You may find this humorous, but I do my own make-up.
No… let me back up.
In my TV news anchor job, I wear make-up…and I do it myself every afternoon.
Through numerous cosmetics consultants, trends, products, and shades, I’ve found what works best over the years. Luckily, I have good skin (I drink lots of water, and stay away from too much sun).
For me, the process of make-up application takes me about 3 minutes to put on the basics, then a little powder over that to take away the shine, and maybe some Carmex to gloss-up the lips and I’m on my way. My co-anchor needs a little more time, but there’s a double-standard in this business, and for women, make-up is both a blessing and a curse.

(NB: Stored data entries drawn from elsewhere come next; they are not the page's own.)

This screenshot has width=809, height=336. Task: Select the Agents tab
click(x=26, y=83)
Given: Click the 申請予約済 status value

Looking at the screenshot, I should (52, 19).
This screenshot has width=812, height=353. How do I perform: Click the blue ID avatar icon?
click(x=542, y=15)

For one thing, women don’t tell you what ills make-up can cover. Believe me, it can come in handy for a blemish or bags under the eyes, even when I’m NOT on TV (ahem, not that I DO that, mind you).
Not that long ago when the TV station went HD, a big adjustment came about. LESS is more. The audience can see it if you cake it on too thick.
But I digress. The reason I’m writing all this is to tell you that cosmetics is the biggest retail product scam of all time, far surpassing the Pocket Fisherman, prescription drugs, furniture, and Ginzu knives. OMG, the money these companies make on (mostly) women’s vanity is scandalous!
I had to order online some basic creme make-up the other day. The small plastic containers that hold this product are the size of a silver dollar, and maybe the depth of 3-4 of those coins stacked one on top of the other. I ordered 3 of them, and ponied-up the $90+ dollars it took to pay for it. (ouch)
When the make-up arrived, I realized I had ordered the wrong shade, and wrote the company an email to ask how to exchange my 3 containers for 3 with the proper shade.
In a couple of days I got a response that they would send me the replacements at no cost, and instructed me to just throw away the three I’d already received that were the wrong shade for me.
Really?! Just throw them away? I had just paid nearly $100 for that cosmetic product. The fact that they cared little to have them returned told me the product really wasn’t worth that much to begin with. It made me feel that I had WAAAY over-paid for it in the first place.
Are you making a similar mistake to underprice your VO product/service? Do you let your clients know the value of your voice, the training, the studio, the equipment, etc. that has gone into your business? Do you “give away” re-do’s, follow-ups, and retakes?
Maybe a multi-million dollar cosmetics company can write-off an errant order, but it left THIS individual customer thinking I’m waaay over-paying for what amounts to face-paint in the first place. I doubt I’ll do business with them again.